Wednesday, April 15, 2015
Should Feds Ban Menthol-Flavoured Tobacco?
As the federal government tries to crack down on flavoured-tobacco products, including little cigars, ostensibly targeted to youth, there’s an ongoing tug-of-war over the menthol equivalent. Back in 2010, Ottawa banned flavours said to appeal to teens, such as cherry and grape, from tobacco products that weigh less than 1.4 grams. But that didn’t change much: according to Health Canada, the industry got around the ban, in part by simply selling larger cherry- and grape-flavoured products.
Ottawa moved to close that loophole and introduced rules last month. If they’re adopted by the summer, all larger fruity-flavoured tobacco products will be verboten. But neither ban includes menthol cigarettes.

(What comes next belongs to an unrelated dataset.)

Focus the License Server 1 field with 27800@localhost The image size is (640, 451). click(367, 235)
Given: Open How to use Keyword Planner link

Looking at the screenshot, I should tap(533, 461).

And even though youth smoking rates are at a record low 7 per cent, anti-smoking advocate Les Hagen says excluding menthol is still a mistake.
Hagen points to a study from the Propel institute for Population Health that found a third of all Canadian teens have tried menthol in the last 30 days.
“This information has come out within the last few years, but unfortunately it’s not getting the attention it deserves,” Hagen said. “If the goal of this legislation is to discourage young people from using tobacco products – it should start with a ban on menthol.” That data convinced Ontario’s Associate Minister of Health to include a ban on menthol in that province’s legislation.
“The evidence shows that those who smoke menthol cigarettes tend to smoke more and that it’s harder to give up smoking if you’re a menthol smoker,” Associate Minister of Health Dipika Damerla said But Alex Scholten, President of the Canadian Convenience Stores Association, says the data is being cherry-picked.
“The Propel studies show that in 2010 – 2011, 5% of students in grades 10-12 had smoked a menthol product in the last 30 days. In 2012-2013, the Propel studies showed this number had actually gone down to 4%,” Scholten said, adding “No one is focusing on that – instead they are pushing for outright bans which are not justified by the downward trending rates of youth tobacco consumption.”
Scholten says the effects of a ban are overstated, especially retailers are already legally required to ask for ID and keep cigarettes behind display bins. Banning a particular product “takes it out of that controlled environment and puts it into contraband circles, where you’re not going to see age-testing, taxation’s not going to be done … the product is not sold behind display bins – it’s sold in smoke shacks or on the street by criminal organizations,” Scholten said.
Scholten points to RCMP data showing an increase of nearly 800 per cent in contraband mini-cigar seizures after the federal government first banned them in 2009. Health Canada said it couldn’t comment on the industry’s claims, but did say it sees a need for the new rules around flavoured tobacco.